- Pink Romance Single Cover

Single by K.Will, Sistar, and Boyfriend
- Released: November 25, 2011
- Recorded: 2011
- Genre: K-pop, dance, pop
- Length: 3:30
- Label: Starship Entertainment

K.Will, Sistar, and Boyfriend singles chronology
|  | "Pink Romance" (2011) | "White Love" (2012) |

= Pink Romance =

"Pink Romance" is the first collaboration single of labelmates K.Will, Sistar, and Boyfriend from Starship Entertainment released under the name Starship Planet. Starship Entertainment stated that this project of digital singles is a way of thanking Starship's fans and was created to help those in need. The special digital single was released on November 25, 2011.

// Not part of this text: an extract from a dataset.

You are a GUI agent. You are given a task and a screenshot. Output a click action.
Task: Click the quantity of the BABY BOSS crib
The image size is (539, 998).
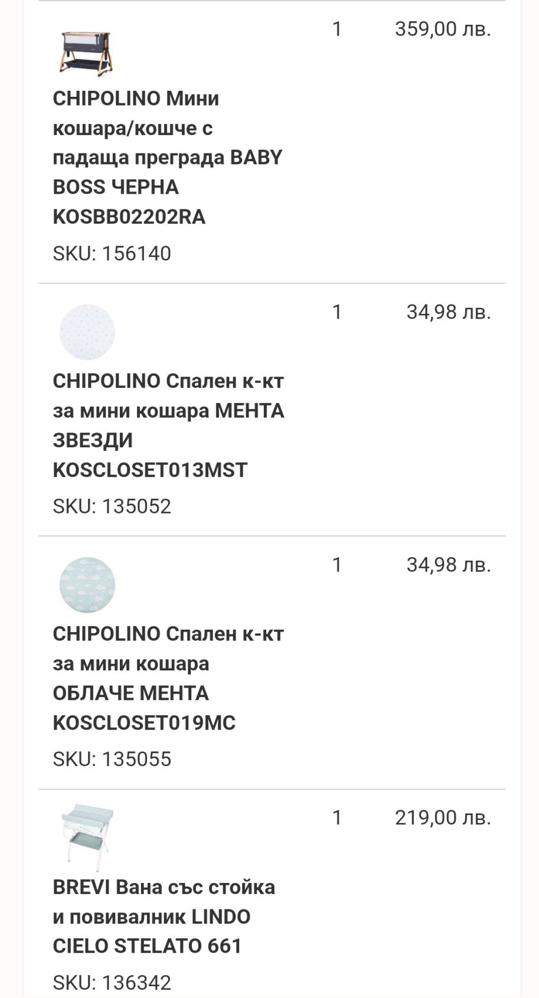click(x=337, y=29)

== Background and promotion ==
K.Will, Sistar, and Boyfriend collaborated as Starship Planet on a festive music video for the digital single "Pink Romance" in which they expressed their love for each other and their fans. A part of the digital single's sales will be donated to charity.

Starship Entertainment also remarked that their artists have volunteered to contribute to the community.

==Music videos==

| Year | Song | Length |
|---|---|---|
| 2011 | "Pink Romance" | 3:30 |

===Collaboration singles===

| Year | Information | Track listing | Peak Chart Positions | Sales |
(Gaon Chart)
| 2011 | Released: November 25, 2011; Format: Digital download; Label: Starship Entertainment; | "Pink Romance"; | 25 | —N/a |
"—" denotes releases that did not chart or were not released in that region.